Así hablaba Margarita, yendo con el maestro hacia su casa eterna, y al maestro le parecía que las palabras de Margarita fluían como el arroyo que habían dejado atrás, y su memoria, intranquila, como pinchada con agujas, empezó a apagarse. Alguien dejaba libre al maestro, igual que él acababa de liberar a su héroe creado, que había desaparecido en el abismo, que se había ido irrevocablemente, el hijo del rey astrólogo, perdonado en la noche del sábado al domingo, el cruel quinto procurador de Judea, el jinete Poncio Pilatos.

EPÍLOGO

Pero ¿qué había pasado en Moscú desde aquella tarde del sábado, en que Voland abandonó la capital durante la puesta del sol, desapareciendo con su séquito por los montes del Gorrión?
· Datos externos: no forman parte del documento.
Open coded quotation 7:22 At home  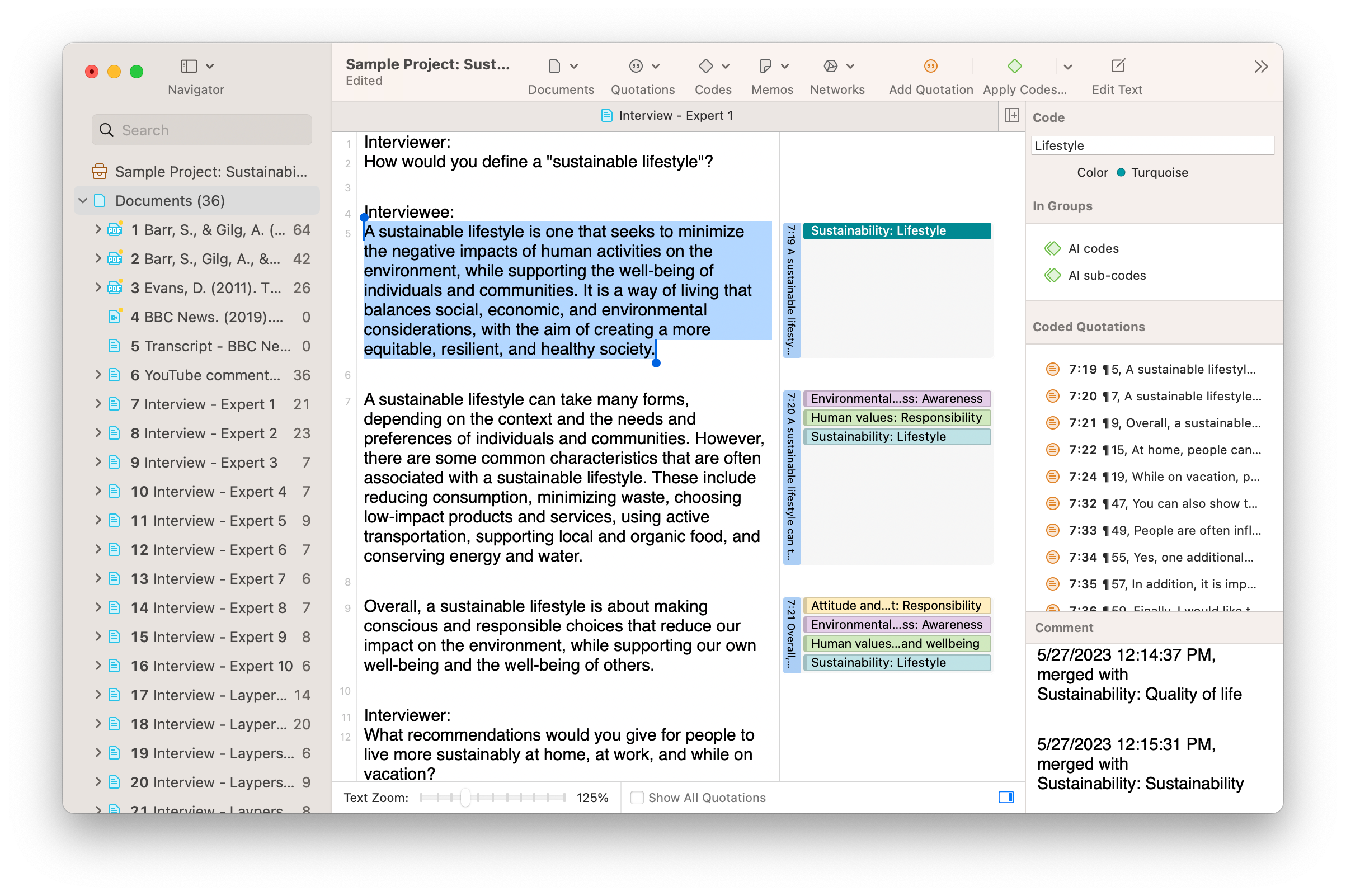tap(1164, 450)
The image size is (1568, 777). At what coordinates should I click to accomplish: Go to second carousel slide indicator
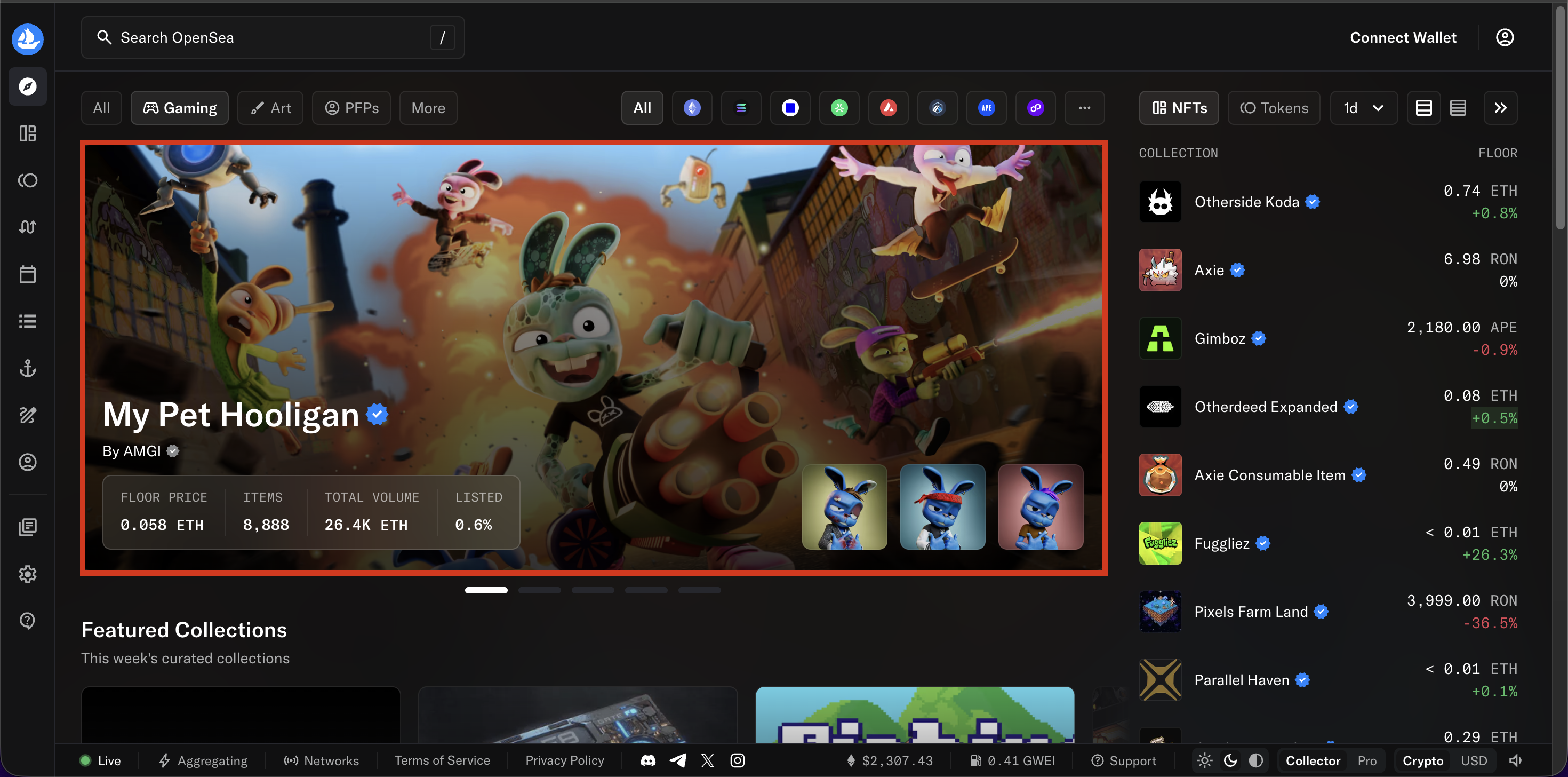point(539,590)
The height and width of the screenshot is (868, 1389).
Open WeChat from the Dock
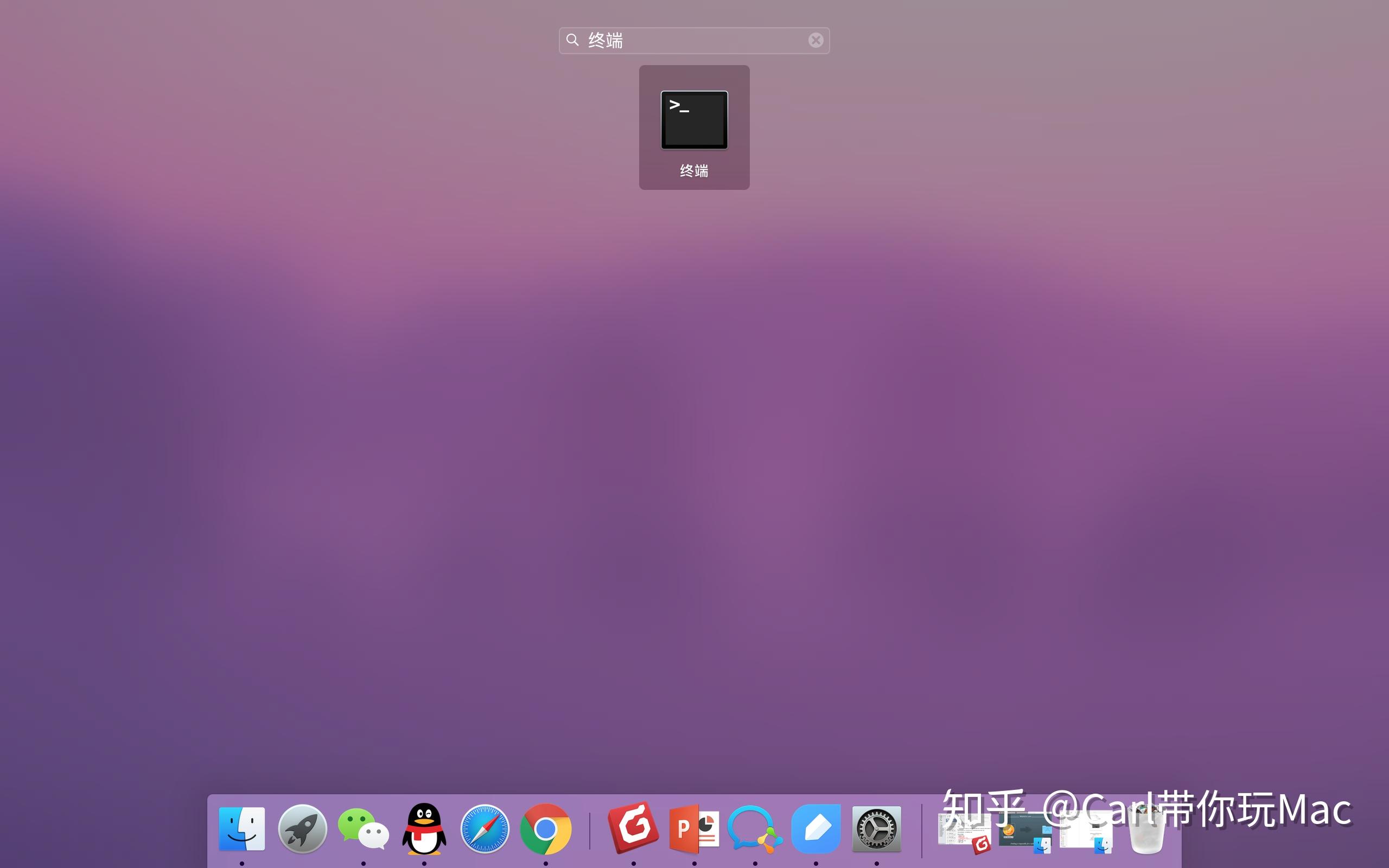[364, 828]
Ni que decir tiene que durante mucho tiempo toda la capital estuvo impregnada por un pesado murmullo de rumores increíbles, que se propagaron con gran rapidez a los lugares más apartados de las provincias. No merece la pena repetirlos.

El que escribe estas líneas verídicas oyó personalmente en un tren que se dirigía a Feodosia el relato de cómo en Moscú dos mil personas habían salido del teatro completamente desnudas, en el sentido literal de la pa-labra, y con esa pinta tuvieron que irse a sus casas en taxis.